Segment Start: Data supplied

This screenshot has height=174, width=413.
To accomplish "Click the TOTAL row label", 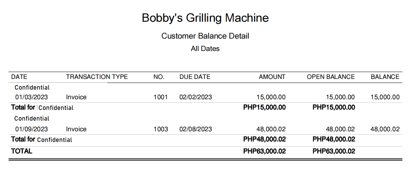I will (x=22, y=151).
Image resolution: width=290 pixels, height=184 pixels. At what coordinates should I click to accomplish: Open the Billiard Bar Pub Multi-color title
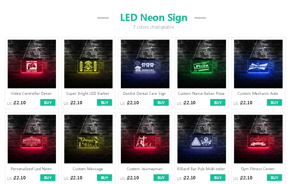point(201,169)
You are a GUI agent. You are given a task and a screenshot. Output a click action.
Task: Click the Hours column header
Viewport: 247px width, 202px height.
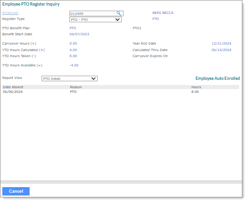(196, 87)
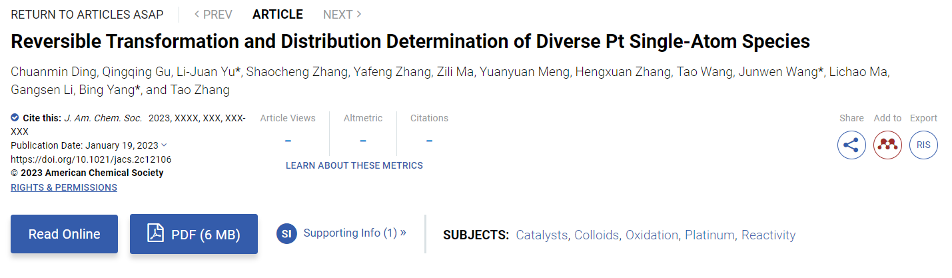Download the PDF (6 MB)
The height and width of the screenshot is (278, 952).
[x=194, y=234]
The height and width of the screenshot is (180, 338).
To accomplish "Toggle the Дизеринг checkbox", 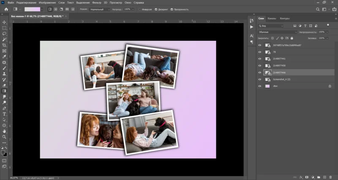I will pyautogui.click(x=156, y=9).
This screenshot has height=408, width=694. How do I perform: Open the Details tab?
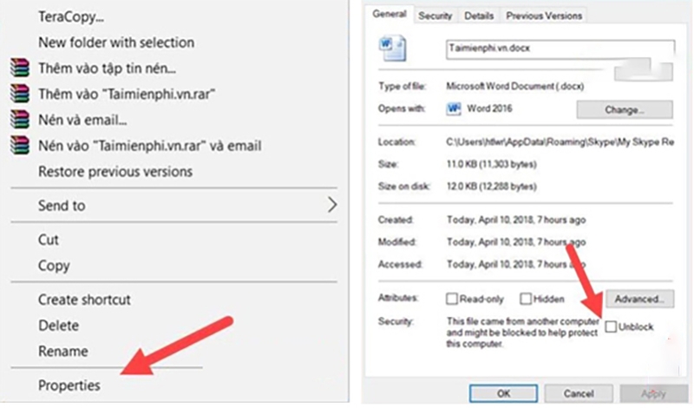pyautogui.click(x=478, y=16)
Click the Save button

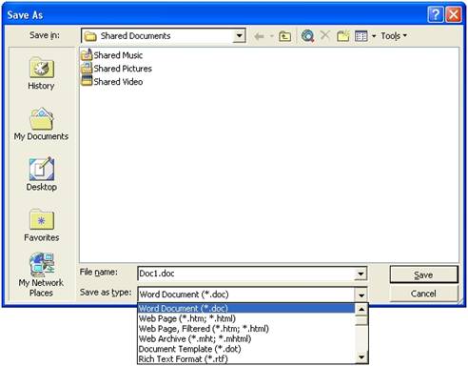(423, 275)
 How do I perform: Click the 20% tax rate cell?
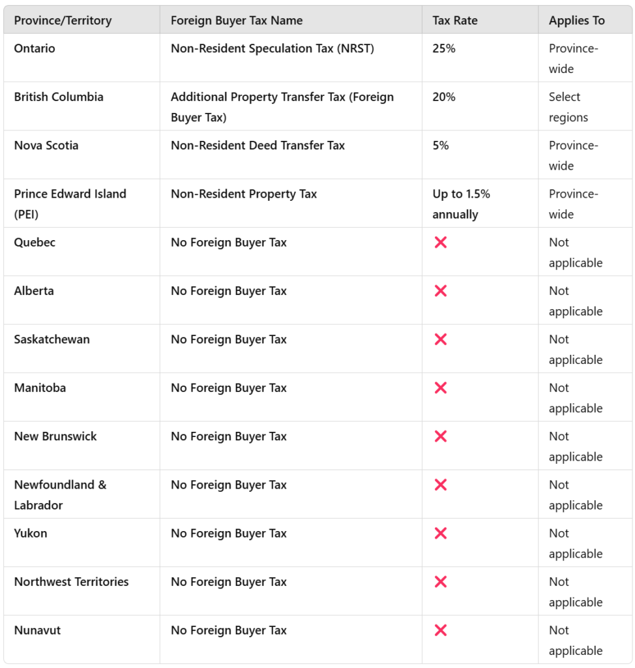[x=444, y=97]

Segment End: Data supplied

▶ **The problem**: Pictures must be left out. Return verbatim only the lines from the line with "Click the Save button" through the final line of the material above, including both ends.

▶ **Solution**:
Click the Save button

(423, 275)
 How do I perform: Click the 20% tax rate cell?
[x=444, y=97]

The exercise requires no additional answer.